License transfer. Long before software companies started buying up other ones, distributors started buying up other distributors. This trend is likely to continue, but some system contracts give the system provider the right to deny or restrict the transfer of licenses to an acquiring distributor. Such preclusion could result in a potential buyer walking away from the deal to buy a distributor who wants to sell.
Installation services. People who use on-line auction sites like eBay know that sellers get more money by selling at a low price but over-charging for shipping. Some software companies play a similar game by underestimating the number of hours needed to assist a distributor in changing from the old system to the new one. It's like handing the vendor a blank check. Similarly, some software companies excessively increase their annual support fees.
Third-party software. Even though the large software companies own many software packages, there are some functions not found in any of the owned packages. These functions are handled by third-party software packages that a software company provides. Some of the third-party packages work well with some of the owned packages, and
others don't work so well. Some of the third-party software packages were not designed specifically for distributors, and may not address the needs of distributors. And because third-party software was not created by a system vendor, what would happen if a distributor is sued for misuse by the author of a third-party software package?

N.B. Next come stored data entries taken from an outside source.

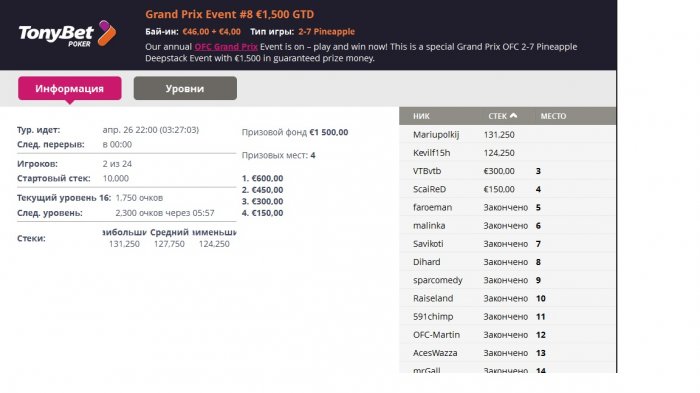Click the Grand Prix Event #8 title
The width and height of the screenshot is (700, 393).
229,14
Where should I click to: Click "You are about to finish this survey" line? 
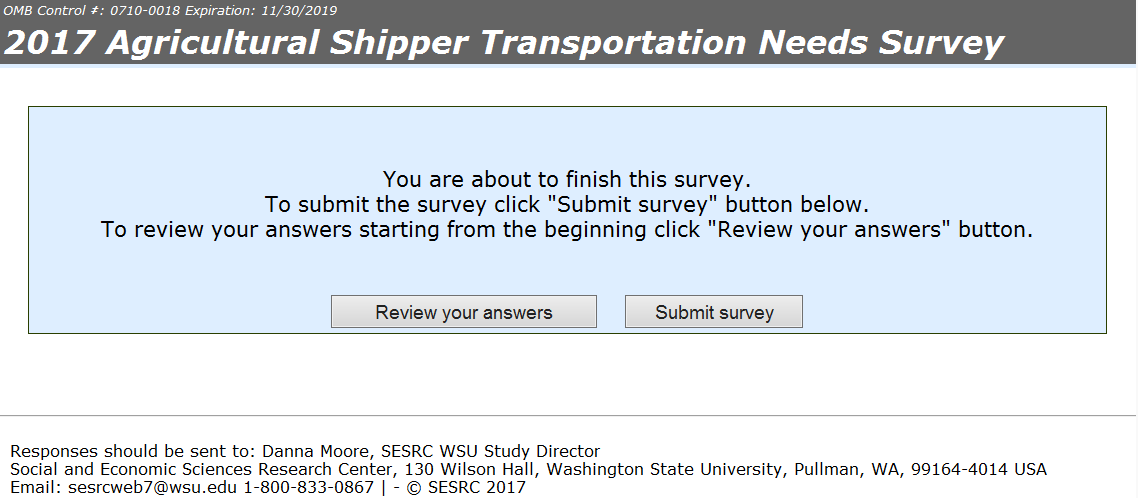[x=566, y=180]
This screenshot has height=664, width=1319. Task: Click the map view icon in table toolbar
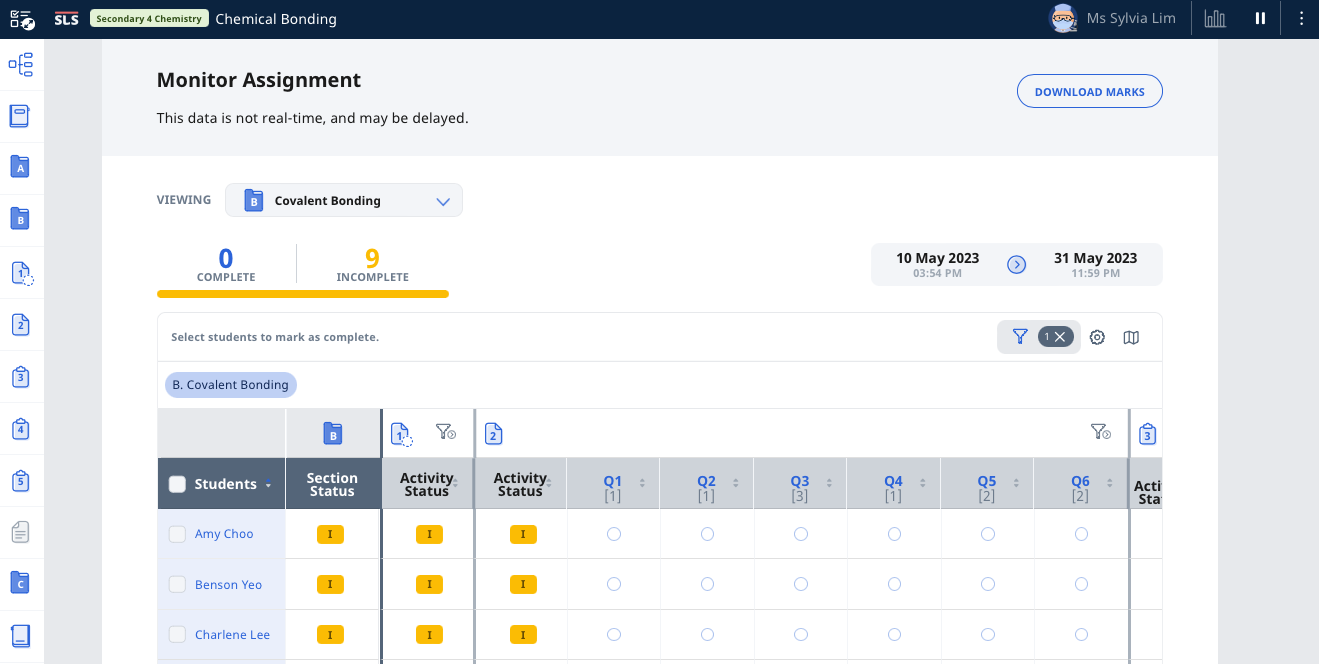1131,337
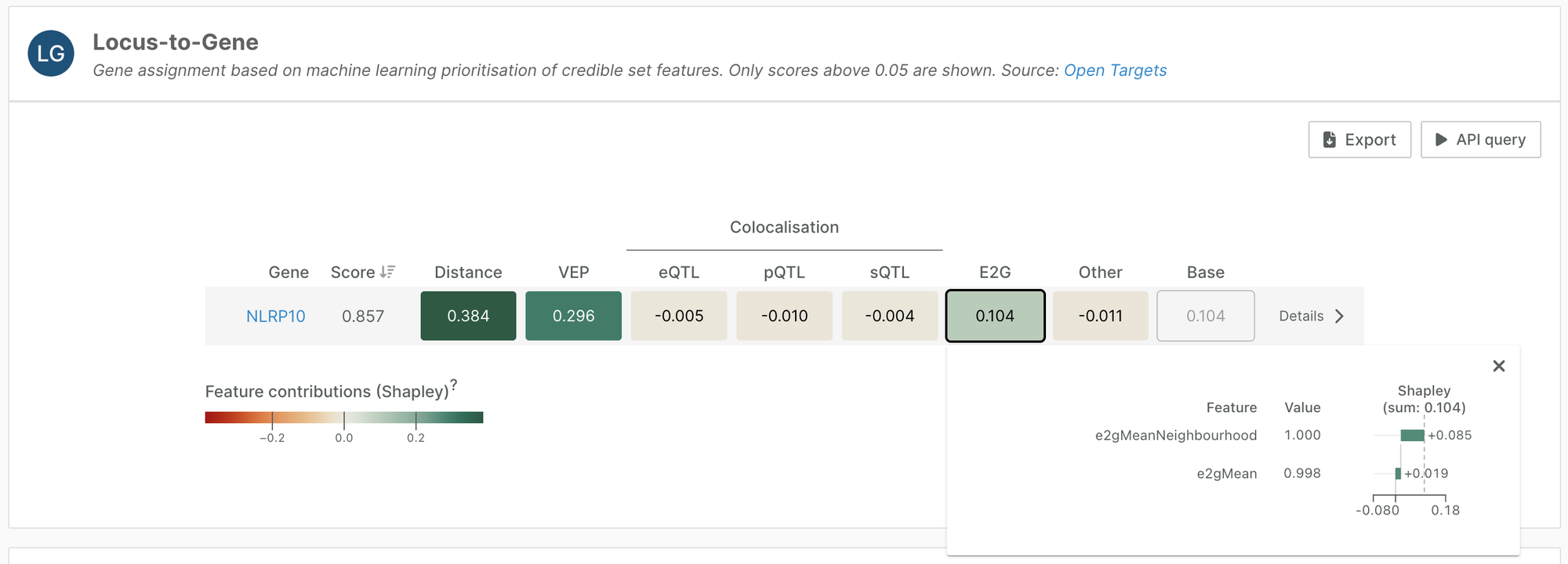Viewport: 1568px width, 564px height.
Task: Expand the NLRP10 row Details chevron
Action: click(1339, 316)
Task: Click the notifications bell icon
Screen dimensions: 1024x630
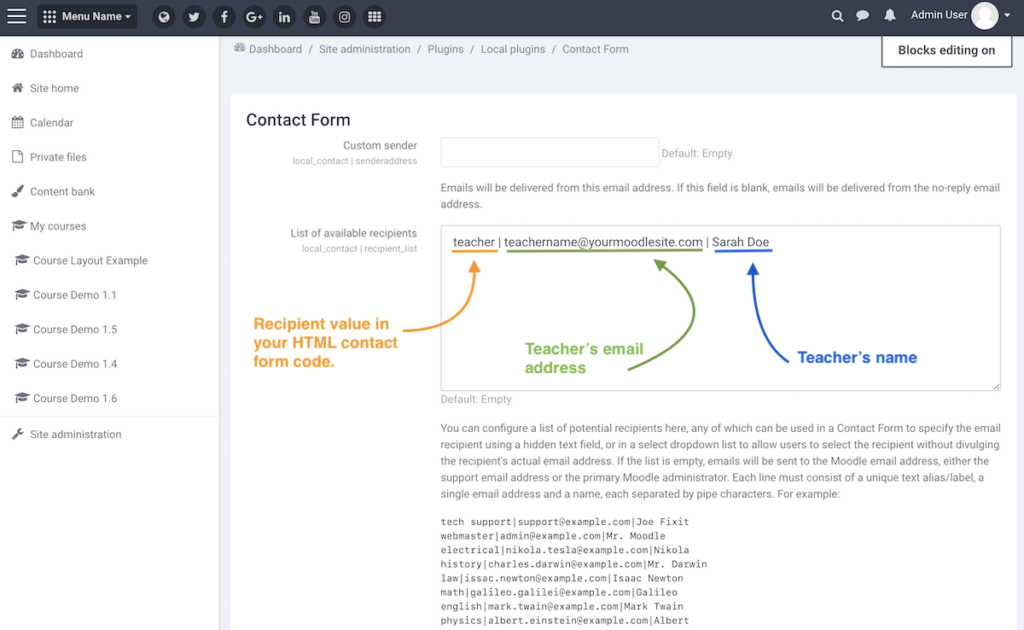Action: [x=890, y=16]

Help with problems. When the system is down, or some critical function stops working properly, what kind of help would be provided? If the vendor's people accidentally corrupt the data in the system, who pays for restoring it to its proper form? How quickly would the problem be resolved? How can business be conducted if the system is down or corrupted for a week? Do you want to stake your business on best efforts promises?
Dick Friedman is an authority on ERP and WMS system contracts for fastener, tool, industrial and MROP distributors. His firm does not sell systems – it adds specific performance guarantees to contracts, and negotiates on behalf of distributors. Dick has spent 26-plus years helping distributors obtain technical contracts that avoided problems and that saved money. He is a contributing author to Industrial Supply, and consults with industry distributors and manufacturers. Call his computer hotline (847) 256-3260 for a FREE consultation, or visit his Web Site (www.GenBusCon.com) for more information or to send e-mail.
This article originally appeared in the Jan./Feb. 2011 issue of Industrial Supply magazine. Copyright 2011, Direct Business Media.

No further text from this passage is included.